S3 upload failed with code 403 forbidden

[jshomm]

Hi,

I like your tool for backing up mongodb very much. Everything works fine fine including S3 upload when the backup finishes quite quick. But when I try to backup and upload a bigger mongodb, where the backup process itself takes approx 8h, I got the following error in the upload task:

[CRITICAL] [PoolWorker-2] [S3UploadThread:run:127] AWS S3 upload failed after 5 retries! Error: S3ResponseError: 403 Forbidden <?xml version="1.0" encoding="UTF-8"?>

I already created a role in IAM to enhance the maximum cli/api session duration to prevent expiering session token.

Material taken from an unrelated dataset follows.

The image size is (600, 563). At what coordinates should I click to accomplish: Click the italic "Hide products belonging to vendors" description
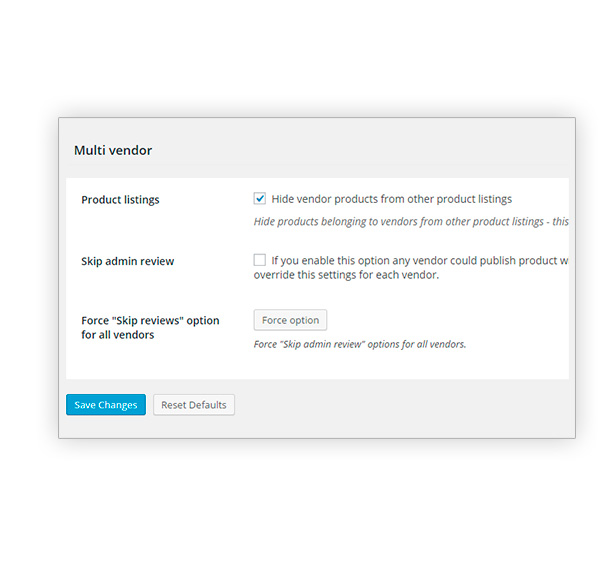pyautogui.click(x=411, y=222)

Does anyone have an idea how to fix this issue?

Thanks in advance!

[dbmurphy]

Does boto have any similar errors reported given this is using that python module I would be it or the s3 module would be tracking an error for this unless we are hitting a max segment size in the upload due to its size.

Sent from my iPhone

On Jul 5, 2018, at 1:00 PM, jshomm notifications@github.com wrote:

Hi,

I like your tool for backing up mongodb very much. Everything works fine fine including S3 upload when the backup finishes quite quick. But when I try to backup and upload a bigger mongodb, where the backup process itself takes approx 8h, I got the following error in the upload task:

[CRITICAL] [PoolWorker-2] [S3UploadThread:run:127] AWS S3 upload failed after 5 retries! Error: S3ResponseError: 403 Forbidden

I already created a role in IAM to enhance the maximum cli/api session duration to prevent expiering session token. Does anyone have an idea how to fix this issue?

Thanks in advance!

— You are receiving this because you are subscribed to this thread. Reply to this email directly, view it on GitHub, or mute the thread.

[dschneller]

For what it's worth: I have been using the S3 upload successfully for the last few days (from inside an EC2 instance) and purposefully made the process wait past the expiration time of the temporary credentials. It refreshed the credentials without problems. Log extract:

...
[2018-11-21 07:26:35,926] [Tar:done:46] Archiving completed for: /data/percona-backup/staging_staging/20181120_1926/replicaset02
...
[2018-11-21 07:26:36,056] S3:run:66] Starting AWS S3 upload to <bucket_name_redacted> (4 threads, 50mb multipart chunks, 5 retries)
...
[2018-11-21 07:26:36,058] [connection:new_http_connection:745] establishing HTTPS connection: host=s3.eu-central-1.amazonaws.com, kwargs={'port': 443, 'timeout': 15}
[2018-11-21 07:26:36,058] [provider:_credentials_need_refresh:260] Credentials need to be refreshed.
[2018-11-21 07:26:36,059] [provider:_populate_keys_from_metadata_server:383] Retrieving credentials from metadata server.
[2018-11-21 07:26:36,061] [provider:_populate_keys_from_metadata_server:404] Retrieved credentials will expire in 4:42:11.938262 at: 2018-11-21T12:08:48Z
...
[2018-11-21 07:26:37,271] [S3UploadPool:complete:166] Uploaded AWS S3 key successfully: s3://....
...

So maybe this was fixed since July, or it was an unrelated problem?

[timvaillancourt]

@jshomm this may be resolved in recent updates. Can you please retest with 1.4.1?